桂小米朝の「新・私的国際学」<12>(2003年6月22日)
今日は夏至。一年で最も昼が長い日である。明日からは日が短くなってゆくのだ(そう考えると気ぜわしいねぇ)。ところが、なぜか夏休みのころのほうが昼間が長く感じる。6月が梅雨であるため、日照時間が短くなることが一つの理由であろう。
ちなみに「つゆ」とは元来「露」のこと。それに「梅雨」の字を当てた。梅の実が生る季節に降る雨だからだとか・・・まことに風情のある当て字だ。そこから音読みの「梅雨前線」という呼び名も生まれた。
この時期、太陽の恵みは少なくなるが、恵みの雨が大地を潤し、植物を育て、ホタルまで飛びかわしてくれる。梅雨が明け、七夕(今年は8月4日)には満天の星を仰ぎ見る・・・。日本独特の歳時記だ。
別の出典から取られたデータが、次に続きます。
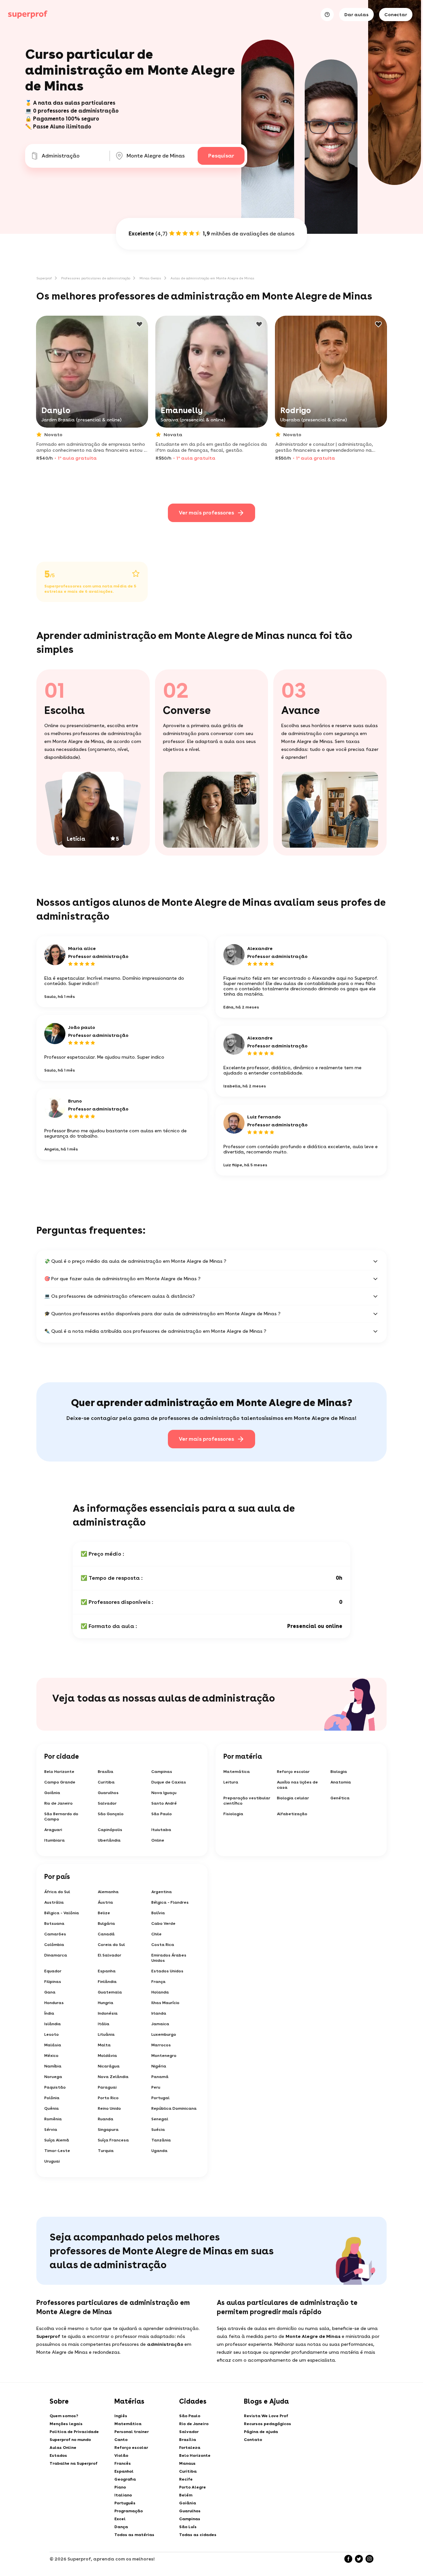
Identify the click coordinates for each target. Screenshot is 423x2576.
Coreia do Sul (111, 1944)
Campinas (161, 1771)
それはさておき、昼夜の長さの変化はなぜ起きるのか。それは地球の軸が少し傾いているからなのである。地軸が公転面の垂線に対して23.4度傾いていることにより、赤道付近以外は昼夜の長さが変化し、四季が生じるのである。もし、地球が垂直軸で自転していたら、いつも春分の日(もしくは秋分の日)状態となり、季節の変化も望めなかった。
水田耕作も文学も生まれなかったかもしれぬ。宇宙の創造主(神のおぼしめし)に感謝せずにはいられない。
わずか23.4度の傾きが、地球にさまざまな人種や文化をもたらしてくれたのだ。民族紛争が解決せぬ原因は、この大いなる創造主の恵みをわざと見ぬようにしているためではなかろうか。
例えば、自分たちの宗教の正当性を押し出して、パレスチナの四つの地域を占領し続けることは戦争終結の道とは正反対の行動だということに早く気づいてはどうか。真のグローバルな物の考え方とは、地球に人工衛星を張りめぐらして一網打尽にすることではなく、科学の力を駆使して相手を思いやることだと思う。
本日夏至。北極では白夜。逆に、南極はまっくら。南半球は冬、すなわち〝冬至〟である。